# got stung by a stingray



## duck chaser (May 11, 2008)

Anyone ever been stung? I don't know what I was thinking but I  went to get the hook out of one on saturday afternoon and got hit in the hand. Holy cow did that hurt. Luckily after soaking in hot water for about an hour all the pain went away. I will never do that again.


----------



## germag (May 11, 2008)

Those things have my respect. I use a pair of 18" stainless forceps to get the hook out of them. If I can't get it like that by just picking him up by the hook with the forceps and shaking him over the side of the boat, I'm real inclined to just cut the line and let him have the hook.


----------



## capt stan (May 12, 2008)

Yep very painfull sting....been there done that.

Like you said" I will never do that again"


----------



## FishingAddict (May 12, 2008)

If you can, you can flip them over and step on (not with your full weight, it will hurt them)  their tail where near the body, then take some plyers and take the hook out.


----------



## grim (May 12, 2008)

Yes, been stung, they hurt, and can get nasty infected.


----------



## dawg2 (May 12, 2008)

Yes.  But I was catching them by hand as a kid.  Used to catch them, pull the big stinger off and let them go.  But I grabbed one all wrong and it went into the palm of my hand  It hurt like crazy.

I still have the stinger in my shadow box.


----------



## jinx0760 (May 12, 2008)

*Vodka!*

I had 2 girls on the beach tell me that pouring vodka over the sting will kill the pain.  I never got to try it...my wife walked up about then.......................


----------



## cobbstein (May 12, 2008)

jinx0760 said:


> I had 2 girls on the beach tell me that pouring vodka over the sting will kill the pain.  I never got to try it...my wife walked up about then.......................

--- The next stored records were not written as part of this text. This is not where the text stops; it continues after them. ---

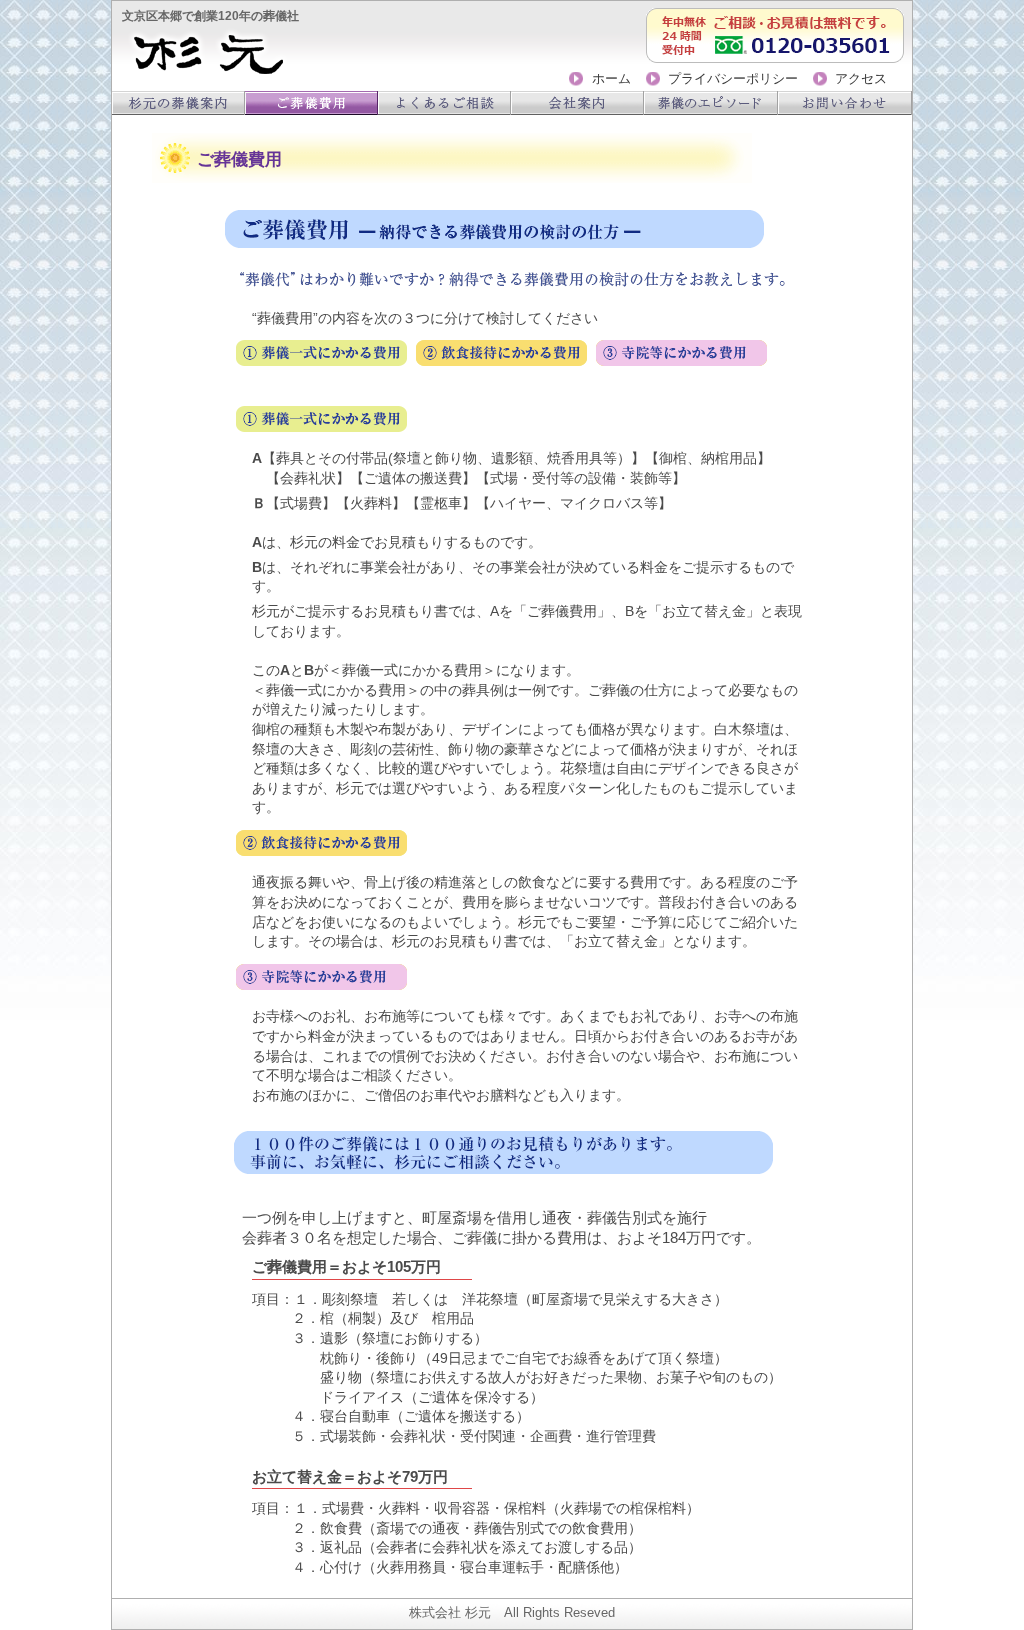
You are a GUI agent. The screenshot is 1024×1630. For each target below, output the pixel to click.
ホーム (611, 79)
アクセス (861, 79)
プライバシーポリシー (733, 79)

Pour the vodka in your mouth untill the pain goes away...


----------



## hevishot (May 12, 2008)

cobbstein said:


> Pour the vodka in your mouth untill the pain goes away...



yep.............


----------



## jav (May 12, 2008)

if push comes to shove, use urine, it is a great antiseptic


----------



## germag (May 12, 2008)

jav said:


> if push comes to shove, use urine, it is a great antiseptic



I'm not trying to be argumentative or anything, but the idea behind using urine for jellyfish stings, etc. is that the acid in the urine will neutralize the venom. However, that is not really true, and the urine can actually make a jellyfish sting worse by causing the stinging cells to release more venom. For a stingray sting, I wouldn't think there would be any value at all.

Urine is normally relatively sterile as it comes from the kidneys (in healthy individuals), because the bladder and kidneys are relatively sterile environments as long as there are no kidney infections or bladder infections present. However, the urine itself doesn't have any appreciable antibacterial properties, and usually will actually pick up bacteria in the urethra during urination. That's why many times a doctor will request "mid-stream" urine for urinalysis.


----------



## dawg2 (May 12, 2008)

germag said:


> I'm not trying to be argumentative or anything, but the idea behind using urine for jellyfish stings, etc. is that the acid in the urine will neutralize the venom. However, that is not really true, and the urine can actually make a jellyfish sting worse by causing the stinging cells to release more venom. For a stingray sting, I wouldn't think there would be any value at all.
> 
> Urine is normally relatively sterile as it comes from the kidneys (in healthy individuals), because the bladder and kidneys are relatively sterile environments as long as there are no kidney infections or bladder infections present. However, the urine itself doesn't have any appreciable antibacterial properties, and usually will actually pick up bacteria in the urethra during urination. That's why many times a doctor will request "mid-stream" urine for urinalysis.



We always carried an ammonia mixture for fire coral or jellyfish stings when diving.  Vinegar works good as well.  Never peed on myself though.  And I agree, I have not heard of any anti-microbial properties in urine.


----------



## germag (May 12, 2008)

dawg2 said:


> We always carried an ammonia mixture for fire coral or jellyfish stings when diving.  Vinegar works good as well.  Never peed on myself though.  And I agree, I have not heard of any anti-microbial properties in urine.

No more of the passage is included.